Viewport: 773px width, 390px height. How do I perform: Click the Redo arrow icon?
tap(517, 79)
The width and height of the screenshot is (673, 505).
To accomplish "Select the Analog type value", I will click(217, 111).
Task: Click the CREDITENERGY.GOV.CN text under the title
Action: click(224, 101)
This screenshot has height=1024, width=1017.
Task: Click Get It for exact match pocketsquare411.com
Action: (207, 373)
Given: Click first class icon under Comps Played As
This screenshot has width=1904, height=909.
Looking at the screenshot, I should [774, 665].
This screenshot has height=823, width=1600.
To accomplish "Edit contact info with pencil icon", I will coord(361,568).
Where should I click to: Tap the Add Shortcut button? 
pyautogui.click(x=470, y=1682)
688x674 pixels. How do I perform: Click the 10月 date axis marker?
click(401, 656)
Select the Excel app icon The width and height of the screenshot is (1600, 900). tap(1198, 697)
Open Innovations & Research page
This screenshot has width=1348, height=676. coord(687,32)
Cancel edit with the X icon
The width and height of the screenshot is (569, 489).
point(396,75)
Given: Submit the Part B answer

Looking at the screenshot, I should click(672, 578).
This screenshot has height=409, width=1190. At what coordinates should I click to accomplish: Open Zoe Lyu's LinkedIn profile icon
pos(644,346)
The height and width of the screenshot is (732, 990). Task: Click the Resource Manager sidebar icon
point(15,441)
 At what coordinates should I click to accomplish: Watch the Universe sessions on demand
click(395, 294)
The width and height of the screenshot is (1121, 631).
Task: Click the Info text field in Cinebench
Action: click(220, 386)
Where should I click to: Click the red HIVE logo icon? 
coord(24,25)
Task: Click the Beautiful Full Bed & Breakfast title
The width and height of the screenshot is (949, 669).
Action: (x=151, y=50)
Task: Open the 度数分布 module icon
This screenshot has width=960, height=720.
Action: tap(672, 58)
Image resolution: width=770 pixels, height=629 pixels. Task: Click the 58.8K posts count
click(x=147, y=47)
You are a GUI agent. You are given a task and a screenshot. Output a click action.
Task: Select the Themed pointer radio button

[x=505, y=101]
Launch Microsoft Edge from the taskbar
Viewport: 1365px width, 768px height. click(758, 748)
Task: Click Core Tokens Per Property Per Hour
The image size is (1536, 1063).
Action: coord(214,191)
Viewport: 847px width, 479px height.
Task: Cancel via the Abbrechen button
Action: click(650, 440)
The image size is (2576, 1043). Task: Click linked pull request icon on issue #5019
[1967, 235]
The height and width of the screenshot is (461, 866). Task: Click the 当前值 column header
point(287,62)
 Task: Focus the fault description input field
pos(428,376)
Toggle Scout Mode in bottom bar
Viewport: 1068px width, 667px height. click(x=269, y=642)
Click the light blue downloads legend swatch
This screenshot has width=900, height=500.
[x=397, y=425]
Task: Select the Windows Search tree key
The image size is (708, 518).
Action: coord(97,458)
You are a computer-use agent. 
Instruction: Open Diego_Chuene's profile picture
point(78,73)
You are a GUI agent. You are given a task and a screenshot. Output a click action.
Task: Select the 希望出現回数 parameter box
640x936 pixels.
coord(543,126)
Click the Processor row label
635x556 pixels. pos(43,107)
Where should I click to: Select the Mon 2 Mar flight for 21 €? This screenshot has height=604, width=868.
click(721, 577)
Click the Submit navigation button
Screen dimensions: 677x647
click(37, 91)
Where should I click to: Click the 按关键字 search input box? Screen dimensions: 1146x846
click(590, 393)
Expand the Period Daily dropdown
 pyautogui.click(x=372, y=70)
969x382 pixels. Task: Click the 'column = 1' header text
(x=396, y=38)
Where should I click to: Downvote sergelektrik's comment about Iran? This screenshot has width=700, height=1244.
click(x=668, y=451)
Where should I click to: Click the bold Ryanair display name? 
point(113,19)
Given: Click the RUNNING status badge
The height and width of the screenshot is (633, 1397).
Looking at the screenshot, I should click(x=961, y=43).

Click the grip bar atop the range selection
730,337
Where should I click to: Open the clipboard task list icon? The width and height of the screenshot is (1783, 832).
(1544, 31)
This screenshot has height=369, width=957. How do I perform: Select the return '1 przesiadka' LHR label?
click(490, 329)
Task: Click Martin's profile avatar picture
——————————
Exercise - Write out every entry word for word.

Task solution -
Viewport: 773px width, 390px height. How do I perform: Click the Redo arrow icon?
tap(517, 79)
The width and height of the screenshot is (673, 505).
To accomplish "Select the Analog type value", I will click(217, 111).
Task: Click the CREDITENERGY.GOV.CN text under the title
Action: click(224, 101)
This screenshot has height=1024, width=1017.
Task: Click Get It for exact match pocketsquare411.com
Action: (207, 373)
Given: Click first class icon under Comps Played As
This screenshot has width=1904, height=909.
Looking at the screenshot, I should [774, 665].
This screenshot has height=823, width=1600.
To accomplish "Edit contact info with pencil icon", I will coord(361,568).
Where should I click to: Tap the Add Shortcut button? 
pyautogui.click(x=470, y=1682)
688x674 pixels. How do I perform: Click the 10月 date axis marker?
click(401, 656)
Select the Excel app icon The width and height of the screenshot is (1600, 900). tap(1198, 697)
Open Innovations & Research page
This screenshot has width=1348, height=676. coord(687,32)
Cancel edit with the X icon
The width and height of the screenshot is (569, 489).
point(396,75)
Given: Submit the Part B answer

Looking at the screenshot, I should click(672, 578).
This screenshot has height=409, width=1190. At what coordinates should I click to accomplish: Open Zoe Lyu's LinkedIn profile icon
pos(644,346)
The height and width of the screenshot is (732, 990). Task: Click the Resource Manager sidebar icon
point(15,441)
 At what coordinates should I click to accomplish: Watch the Universe sessions on demand
click(395, 294)
The width and height of the screenshot is (1121, 631).
Task: Click the Info text field in Cinebench
Action: click(220, 386)
Where should I click to: Click the red HIVE logo icon? 
coord(24,25)
Task: Click the Beautiful Full Bed & Breakfast title
The width and height of the screenshot is (949, 669).
Action: (x=151, y=50)
Task: Open the 度数分布 module icon
This screenshot has width=960, height=720.
Action: tap(672, 58)
Image resolution: width=770 pixels, height=629 pixels. Task: Click the 58.8K posts count
click(x=147, y=47)
You are a GUI agent. You are given a task and a screenshot. Output a click action.
Task: Select the Themed pointer radio button

[x=505, y=101]
Launch Microsoft Edge from the taskbar
Viewport: 1365px width, 768px height. click(758, 748)
Task: Click Core Tokens Per Property Per Hour
The image size is (1536, 1063).
Action: coord(214,191)
Viewport: 847px width, 479px height.
Task: Cancel via the Abbrechen button
Action: click(650, 440)
The image size is (2576, 1043). Task: Click linked pull request icon on issue #5019
[1967, 235]
The height and width of the screenshot is (461, 866). Task: Click the 当前值 column header
point(287,62)
 Task: Focus the fault description input field
pos(428,376)
Toggle Scout Mode in bottom bar
Viewport: 1068px width, 667px height. click(x=269, y=642)
Click the light blue downloads legend swatch
This screenshot has width=900, height=500.
[x=397, y=425]
Task: Select the Windows Search tree key
The image size is (708, 518).
Action: coord(97,458)
You are a computer-use agent. 
Instruction: Open Diego_Chuene's profile picture
point(78,73)
You are a GUI agent. You are given a task and a screenshot. Output a click action.
Task: Select the 希望出現回数 parameter box
640x936 pixels.
coord(543,126)
Click the Processor row label
635x556 pixels. pos(43,107)
Where should I click to: Select the Mon 2 Mar flight for 21 €? This screenshot has height=604, width=868.
click(721, 577)
Click the Submit navigation button
Screen dimensions: 677x647
click(37, 91)
Where should I click to: Click the 按关键字 search input box? Screen dimensions: 1146x846
click(590, 393)
Expand the Period Daily dropdown
 pyautogui.click(x=372, y=70)
969x382 pixels. Task: Click the 'column = 1' header text
(x=396, y=38)
Where should I click to: Downvote sergelektrik's comment about Iran? This screenshot has width=700, height=1244.
click(x=668, y=451)
Where should I click to: Click the bold Ryanair display name? 
point(113,19)
Given: Click the RUNNING status badge
The height and width of the screenshot is (633, 1397).
Looking at the screenshot, I should click(x=961, y=43).

Click the grip bar atop the range selection
730,337
Where should I click to: Open the clipboard task list icon? The width and height of the screenshot is (1783, 832).
(1544, 31)
This screenshot has height=369, width=957. How do I perform: Select the return '1 przesiadka' LHR label?
click(490, 329)
Task: Click Martin's profile avatar picture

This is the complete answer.